С растущим изумлением глядел я на рассказчика. О чужой жизни, о чужих ошибках так не говорят. Он полусидел в постели, судорожно сцепив пальцы темных иссохших рук. Не по росту большая грубая рубаха оставляла открытой костлявую грудь. Я лежал, не шевелясь, но сосед, кажется, забыл обо мне.

— Донос пошел по назначению. Сыскное и полицейское дело было тогда еще поставлено наивно. Бумага попала к человеку, который знал в свете отца юноши и чем-то был обязан ему. Отец предупредил сына, чтобы он не слишком доверял своим друзьям, и не скрыл от него, что речь идет об Эн-приме. Между молодыми людьми произошло объяснение… Был момент, когда Эн-прим едва не бросился со слезами и мольбой о прощении на грудь друга. Я уверен, тот простил бы: это был человек великодушный и чувствительный. О, если бы Эн-прим сделал так! Жизнь его пошла бы совсем иным путем. Но он не сделал этого. Напротив, он сказал другу дерзость. Тот вспыхнул и дал ему пощечину. На беду, под конец разговора они оказались не одни. Два их товарища по университету случайно вошли в комнату и видели, что произошло, хотя и не могли догадаться о причинах. Эн-прим выбежал вон, а обидчик сказал им какую-то первую попавшуюся ложь.

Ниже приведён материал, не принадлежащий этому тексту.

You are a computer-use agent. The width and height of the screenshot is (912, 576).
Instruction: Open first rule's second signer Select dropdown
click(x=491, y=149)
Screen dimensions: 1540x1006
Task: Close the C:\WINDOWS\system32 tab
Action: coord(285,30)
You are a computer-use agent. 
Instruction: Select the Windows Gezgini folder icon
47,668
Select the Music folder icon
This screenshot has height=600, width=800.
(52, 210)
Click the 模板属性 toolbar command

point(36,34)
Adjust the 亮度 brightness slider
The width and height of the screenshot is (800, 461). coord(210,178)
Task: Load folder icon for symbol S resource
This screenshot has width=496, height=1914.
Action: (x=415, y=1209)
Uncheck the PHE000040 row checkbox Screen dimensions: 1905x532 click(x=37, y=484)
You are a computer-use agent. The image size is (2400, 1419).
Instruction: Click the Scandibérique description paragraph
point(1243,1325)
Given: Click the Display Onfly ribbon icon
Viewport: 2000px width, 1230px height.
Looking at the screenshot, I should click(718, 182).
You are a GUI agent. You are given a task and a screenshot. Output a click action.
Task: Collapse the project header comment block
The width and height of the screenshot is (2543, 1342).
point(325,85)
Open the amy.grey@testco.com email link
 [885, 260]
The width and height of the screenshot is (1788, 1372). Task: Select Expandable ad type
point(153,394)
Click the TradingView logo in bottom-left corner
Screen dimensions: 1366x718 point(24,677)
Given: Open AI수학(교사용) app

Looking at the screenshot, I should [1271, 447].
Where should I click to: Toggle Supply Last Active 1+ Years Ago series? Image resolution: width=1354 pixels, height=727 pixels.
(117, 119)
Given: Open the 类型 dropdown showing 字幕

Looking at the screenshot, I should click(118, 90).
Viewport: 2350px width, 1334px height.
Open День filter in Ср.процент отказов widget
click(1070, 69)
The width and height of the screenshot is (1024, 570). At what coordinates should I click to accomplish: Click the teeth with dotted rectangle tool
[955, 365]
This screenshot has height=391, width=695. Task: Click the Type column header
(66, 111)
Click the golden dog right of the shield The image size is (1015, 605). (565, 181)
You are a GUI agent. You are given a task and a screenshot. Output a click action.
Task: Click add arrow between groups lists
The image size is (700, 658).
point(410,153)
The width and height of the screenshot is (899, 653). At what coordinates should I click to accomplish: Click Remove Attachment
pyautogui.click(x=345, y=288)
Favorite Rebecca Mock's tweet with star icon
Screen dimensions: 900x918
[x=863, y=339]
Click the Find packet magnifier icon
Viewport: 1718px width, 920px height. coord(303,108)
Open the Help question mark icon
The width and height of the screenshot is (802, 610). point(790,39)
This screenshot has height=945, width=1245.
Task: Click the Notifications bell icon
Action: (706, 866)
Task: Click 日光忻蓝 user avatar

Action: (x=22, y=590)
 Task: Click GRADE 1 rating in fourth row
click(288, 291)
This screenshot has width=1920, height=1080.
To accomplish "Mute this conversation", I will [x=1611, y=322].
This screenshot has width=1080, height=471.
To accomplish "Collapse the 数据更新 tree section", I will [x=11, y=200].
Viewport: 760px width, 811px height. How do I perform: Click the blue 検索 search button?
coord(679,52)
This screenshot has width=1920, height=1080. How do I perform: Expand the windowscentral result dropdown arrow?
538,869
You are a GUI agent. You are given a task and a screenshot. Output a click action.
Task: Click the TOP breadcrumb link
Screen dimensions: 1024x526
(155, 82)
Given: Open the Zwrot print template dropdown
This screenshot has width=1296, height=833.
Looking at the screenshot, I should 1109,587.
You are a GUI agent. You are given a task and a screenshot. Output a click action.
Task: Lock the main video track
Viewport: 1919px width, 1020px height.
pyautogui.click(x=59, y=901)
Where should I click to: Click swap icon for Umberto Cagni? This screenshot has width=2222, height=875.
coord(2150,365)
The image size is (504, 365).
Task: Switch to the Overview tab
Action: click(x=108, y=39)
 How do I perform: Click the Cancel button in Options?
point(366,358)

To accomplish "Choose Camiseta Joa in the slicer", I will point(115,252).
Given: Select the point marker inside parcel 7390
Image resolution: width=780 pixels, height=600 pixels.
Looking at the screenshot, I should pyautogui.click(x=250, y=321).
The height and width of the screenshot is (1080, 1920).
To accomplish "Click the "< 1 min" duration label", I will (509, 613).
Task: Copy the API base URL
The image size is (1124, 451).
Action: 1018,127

Надо было стреляться. Эн-прим не был от природы трусом, как не был негодяем. Однажды при пожаре ему довелось спасти ребенка из горящей избы. Но чем больше он думал, тем меньше хотелось ему подставлять лоб под пистолет, к тому же под пистолет человека, слывшего отличным стрелком. «Жизнь дается один раз, — говорил он себе, не подозревая, что эта ходячая фраза может оказаться неверна. — Если меня убьют, во мне бессмысленно погибнет поэт, философ, ученый. Если я убью, меня отдадут в солдаты, и поэт тоже погибнет. Честь? Но что такое честь? Только слово».

Он не послал вызов. Тогда любимец фортуны огласил подлинные причины ссоры. Эн-прим был уничтожен. Ему пришлось уйти из университета и скрыться в деревне. Родственники матери приняли его в своем убогом имении в Новгородской губернии. Впрочем, он продолжал усердно заниматься науками и опубликовал в журналах несколько неплохих стихов и две критики русских писателей. Разумеется, под псевдонимом.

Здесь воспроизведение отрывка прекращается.